Another difference between Innodb and myisam is the way of storage. Innodb has its own concept of tablespace. Tablespace data is stored in tablespace. Which tablespace is stored is determined by the parameter innodb_file_per_table. If this parameter is ON, a separate tablespace is established for each Innodb table, with a file with the extension tablename.ibd. If this parameter is OFF, the data will be stored in the system shared tablespace, that is, ibdataX, where X represents an integer starting at 1.

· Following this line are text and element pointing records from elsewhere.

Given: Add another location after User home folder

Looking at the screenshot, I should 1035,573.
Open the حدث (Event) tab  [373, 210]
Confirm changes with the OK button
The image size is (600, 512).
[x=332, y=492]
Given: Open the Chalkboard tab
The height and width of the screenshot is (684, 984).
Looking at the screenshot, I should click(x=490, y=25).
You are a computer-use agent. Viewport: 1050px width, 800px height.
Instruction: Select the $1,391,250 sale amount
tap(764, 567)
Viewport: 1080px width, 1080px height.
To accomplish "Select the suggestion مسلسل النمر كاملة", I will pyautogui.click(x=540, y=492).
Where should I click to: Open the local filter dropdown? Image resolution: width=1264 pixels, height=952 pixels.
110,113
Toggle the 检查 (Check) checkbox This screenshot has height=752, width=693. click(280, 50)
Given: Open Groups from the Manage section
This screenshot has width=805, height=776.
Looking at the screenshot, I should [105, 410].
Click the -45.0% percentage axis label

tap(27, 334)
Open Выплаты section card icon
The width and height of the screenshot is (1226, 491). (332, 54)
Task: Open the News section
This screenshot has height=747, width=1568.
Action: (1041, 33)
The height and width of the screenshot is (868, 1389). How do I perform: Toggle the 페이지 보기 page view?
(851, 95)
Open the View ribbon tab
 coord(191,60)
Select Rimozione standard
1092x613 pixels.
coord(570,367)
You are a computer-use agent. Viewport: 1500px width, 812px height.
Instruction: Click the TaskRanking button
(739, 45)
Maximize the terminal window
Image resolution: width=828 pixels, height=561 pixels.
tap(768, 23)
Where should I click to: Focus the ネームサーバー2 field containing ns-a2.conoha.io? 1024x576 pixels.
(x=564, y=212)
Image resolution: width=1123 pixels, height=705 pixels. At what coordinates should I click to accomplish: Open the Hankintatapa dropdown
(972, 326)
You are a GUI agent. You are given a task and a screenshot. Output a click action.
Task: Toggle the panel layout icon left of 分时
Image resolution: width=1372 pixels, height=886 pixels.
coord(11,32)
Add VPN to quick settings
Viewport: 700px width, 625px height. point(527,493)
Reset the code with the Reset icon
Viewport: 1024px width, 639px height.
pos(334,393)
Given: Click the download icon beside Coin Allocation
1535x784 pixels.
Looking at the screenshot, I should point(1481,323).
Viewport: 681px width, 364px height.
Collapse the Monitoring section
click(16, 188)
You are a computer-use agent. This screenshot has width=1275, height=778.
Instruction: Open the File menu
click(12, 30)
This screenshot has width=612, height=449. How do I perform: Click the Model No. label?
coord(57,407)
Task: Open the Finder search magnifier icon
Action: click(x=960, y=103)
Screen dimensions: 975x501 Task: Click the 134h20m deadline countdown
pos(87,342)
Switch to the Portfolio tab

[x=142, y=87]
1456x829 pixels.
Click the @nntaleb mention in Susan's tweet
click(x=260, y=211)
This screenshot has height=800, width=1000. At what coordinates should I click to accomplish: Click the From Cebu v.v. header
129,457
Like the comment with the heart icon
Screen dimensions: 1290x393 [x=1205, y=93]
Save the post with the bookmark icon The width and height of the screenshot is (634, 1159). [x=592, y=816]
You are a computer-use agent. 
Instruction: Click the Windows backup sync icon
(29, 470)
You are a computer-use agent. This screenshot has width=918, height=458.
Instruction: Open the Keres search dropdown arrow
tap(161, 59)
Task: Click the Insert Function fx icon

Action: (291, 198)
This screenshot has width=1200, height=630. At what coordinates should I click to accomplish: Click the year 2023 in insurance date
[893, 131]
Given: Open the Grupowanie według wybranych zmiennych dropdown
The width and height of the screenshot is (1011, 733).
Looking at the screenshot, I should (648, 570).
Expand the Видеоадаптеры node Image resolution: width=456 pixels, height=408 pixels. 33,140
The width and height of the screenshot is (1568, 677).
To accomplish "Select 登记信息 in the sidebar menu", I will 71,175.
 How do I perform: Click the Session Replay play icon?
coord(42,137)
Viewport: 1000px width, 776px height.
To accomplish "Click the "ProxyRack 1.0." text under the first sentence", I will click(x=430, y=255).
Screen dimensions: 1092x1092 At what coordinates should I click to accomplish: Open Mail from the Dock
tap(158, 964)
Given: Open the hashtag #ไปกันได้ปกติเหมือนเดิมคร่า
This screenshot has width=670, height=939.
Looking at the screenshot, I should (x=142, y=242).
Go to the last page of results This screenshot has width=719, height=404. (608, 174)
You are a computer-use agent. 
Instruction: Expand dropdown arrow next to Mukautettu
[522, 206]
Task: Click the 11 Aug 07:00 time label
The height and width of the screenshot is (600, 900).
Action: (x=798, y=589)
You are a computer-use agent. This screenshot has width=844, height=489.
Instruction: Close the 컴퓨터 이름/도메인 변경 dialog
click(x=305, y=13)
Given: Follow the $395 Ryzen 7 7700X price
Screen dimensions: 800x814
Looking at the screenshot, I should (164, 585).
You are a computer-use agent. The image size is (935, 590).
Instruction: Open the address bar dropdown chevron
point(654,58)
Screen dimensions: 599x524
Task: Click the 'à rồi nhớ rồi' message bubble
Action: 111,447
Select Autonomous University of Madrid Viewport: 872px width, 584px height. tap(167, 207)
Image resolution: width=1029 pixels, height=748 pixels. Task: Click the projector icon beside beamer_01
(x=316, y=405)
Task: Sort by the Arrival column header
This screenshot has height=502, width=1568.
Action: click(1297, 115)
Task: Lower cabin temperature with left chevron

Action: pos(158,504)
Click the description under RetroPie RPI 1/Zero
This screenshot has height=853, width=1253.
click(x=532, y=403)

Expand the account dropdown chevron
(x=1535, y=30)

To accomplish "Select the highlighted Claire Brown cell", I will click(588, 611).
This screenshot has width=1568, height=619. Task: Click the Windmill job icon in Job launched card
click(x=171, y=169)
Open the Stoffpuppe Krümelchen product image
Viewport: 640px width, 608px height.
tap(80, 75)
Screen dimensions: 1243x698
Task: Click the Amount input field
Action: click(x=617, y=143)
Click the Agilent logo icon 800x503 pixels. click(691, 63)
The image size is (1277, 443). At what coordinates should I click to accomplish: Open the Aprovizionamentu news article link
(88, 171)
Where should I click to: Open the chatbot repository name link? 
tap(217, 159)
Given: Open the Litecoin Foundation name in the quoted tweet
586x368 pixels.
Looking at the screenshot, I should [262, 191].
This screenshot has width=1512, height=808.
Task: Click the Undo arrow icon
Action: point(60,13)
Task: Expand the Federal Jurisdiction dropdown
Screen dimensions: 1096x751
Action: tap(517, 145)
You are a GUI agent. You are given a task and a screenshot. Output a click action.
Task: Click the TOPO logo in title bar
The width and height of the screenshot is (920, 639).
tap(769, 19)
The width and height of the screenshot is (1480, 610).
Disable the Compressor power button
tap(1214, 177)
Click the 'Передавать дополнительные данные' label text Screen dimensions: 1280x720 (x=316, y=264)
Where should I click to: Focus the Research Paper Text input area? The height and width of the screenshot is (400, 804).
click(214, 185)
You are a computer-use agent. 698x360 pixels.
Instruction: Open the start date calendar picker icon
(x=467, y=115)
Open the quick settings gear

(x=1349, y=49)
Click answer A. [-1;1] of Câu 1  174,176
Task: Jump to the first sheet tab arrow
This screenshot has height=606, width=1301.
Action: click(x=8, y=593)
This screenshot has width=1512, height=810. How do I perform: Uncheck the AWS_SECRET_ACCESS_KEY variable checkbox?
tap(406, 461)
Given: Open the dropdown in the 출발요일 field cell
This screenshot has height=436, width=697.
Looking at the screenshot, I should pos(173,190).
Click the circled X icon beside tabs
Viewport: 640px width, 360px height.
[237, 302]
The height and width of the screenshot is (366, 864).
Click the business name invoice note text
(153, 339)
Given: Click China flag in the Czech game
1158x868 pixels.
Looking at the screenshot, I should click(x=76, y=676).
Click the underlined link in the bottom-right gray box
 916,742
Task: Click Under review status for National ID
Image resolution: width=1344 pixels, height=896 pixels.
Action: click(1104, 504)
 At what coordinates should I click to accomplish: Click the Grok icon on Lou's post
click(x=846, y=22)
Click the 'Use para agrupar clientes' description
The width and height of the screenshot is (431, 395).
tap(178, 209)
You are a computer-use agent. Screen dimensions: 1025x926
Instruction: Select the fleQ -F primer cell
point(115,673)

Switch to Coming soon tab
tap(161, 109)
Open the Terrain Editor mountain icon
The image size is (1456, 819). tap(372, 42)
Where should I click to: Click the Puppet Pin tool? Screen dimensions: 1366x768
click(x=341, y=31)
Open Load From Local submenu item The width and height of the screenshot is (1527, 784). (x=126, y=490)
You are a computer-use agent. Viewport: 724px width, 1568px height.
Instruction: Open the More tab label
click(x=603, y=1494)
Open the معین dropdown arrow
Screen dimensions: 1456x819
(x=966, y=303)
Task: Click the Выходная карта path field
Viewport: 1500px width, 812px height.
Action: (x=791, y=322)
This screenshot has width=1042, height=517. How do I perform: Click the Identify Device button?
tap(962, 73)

We can use the following SQL statement to view the value of this parameter:

Show variables like 'innodb_file_per_table'

The implementation results are as follows:

Next, create a new myinnodb table to see how the table is stored. The SQL statement for creating the table is as follows:

Create table myinnodb (id int, C1 varchar (10)) engine='innodb'

You can see that there are two files, one is myinnodb.frm and myinnodb.ibd, where the .frm file is the record table structure, and the .idb file is where the table data is actually stored:

Note: the version of MySQL8.x has changed. There will be only .ibd files, not .frm files. You can refer to the official documentation for details.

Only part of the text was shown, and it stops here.